- Eight lawsuits filed last week accuse Meta of making its platforms addictive to young users.
- The lawsuits claimed that the addiction drove users to self-harm or made them develop disorders.
- The lawsuits refer to the Facebook Papers that showed that Meta knew how harmful its platforms were.
Meta is facing a fresh set of lawsuits that accuse the company of deliberately making two of its platforms, Facebook and Instagram, addictive to young people in order to profit from them.
Beasley Allen Law, the law firm that filed the eight lawsuits last week, said that the young users were driven to self-harm or developed eating disorders and sleeplessness after excessive use of Facebook and Instagram. The lawsuits were filed in Colorado, Delaware, Florida, Georgia, Illinois, Missouri, Tennessee, and Texas.

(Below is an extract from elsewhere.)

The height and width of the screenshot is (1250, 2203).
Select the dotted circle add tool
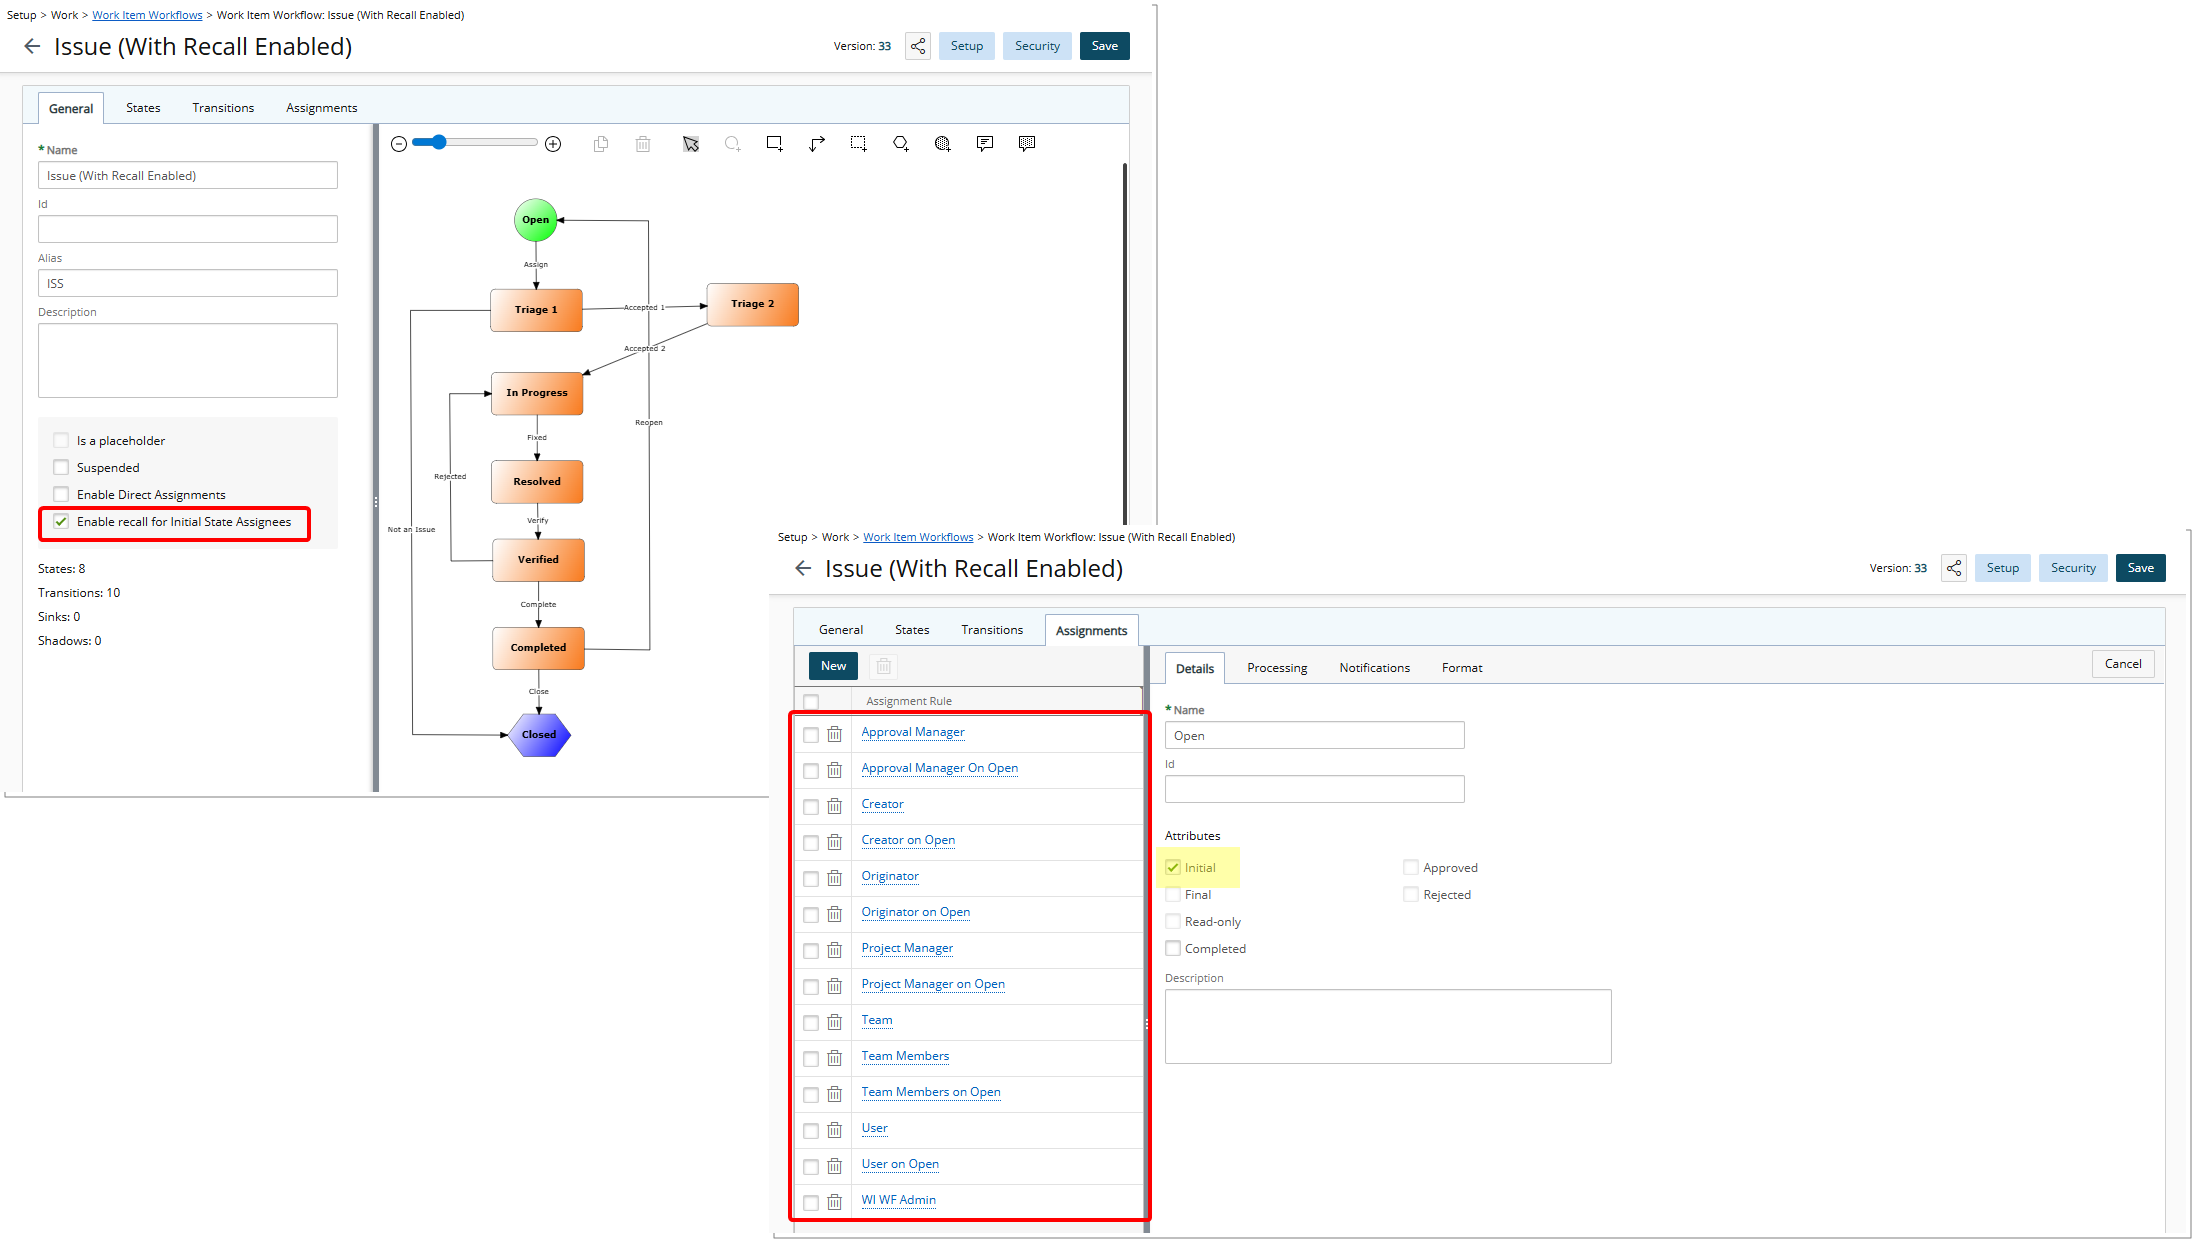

"The defendants knew that their products and related services were dangerous to young and impressionable children and teens, yet they completely disregarded their own information," said Andy Birchfield, a Beasley Allen attorney, in a statement on Wednesday.
One of the suits was filed on Monday by a Tennessee mother who claimed that her 15-year-old daughter's heavy use of Meta's products led her to suicidal ideation and self-harm.
According to court documents seen by Insider, the woman's attorneys said the daughter received notifications from the apps all day, causing her to become addicted to the apps.
She also grappled with an eating disorder, severe anxiety, depression, and poor sleep, per the lawsuit.
The lawsuit said Meta failed to warn the daughter and her mother "of the dangers of addiction, sleep deprivation, and problematic use of the Meta platform(s)." It also claimed that the company "misrepresented the safety, utility, and non-addictive properties of their products."
The set of lawsuits followed the revelation late last year that Meta had long known that its platforms could harm young users' psychological and physical health. The disclosures were captured in the Facebook Papers, a trove of internal documents that whistleblower Frances Haugen, a former Facebook employee, leaked to the media. The documents included an internal Facebook presentation from 2019, which admitted: "We make body image issues worse for one in three teen girls."
Since the leak, Meta has been hit by several lawsuits. On Monday, a California family filed a lawsuit against the company, claiming that "addictive" usage of Instagram made their daughter develop an eating disorder. And in January, a Connecticut mother sued Meta and Snap for their "dangerous and defective social media products," which she says resulted in her daughter's suicide.
A Meta spokesperson told Bloomberg on Wednesday that its platforms now have features that allow parents to monitor their children's usage and offer notifications that remind users to take a break from its apps. Meta did not immediately respond to Insider's request for comment.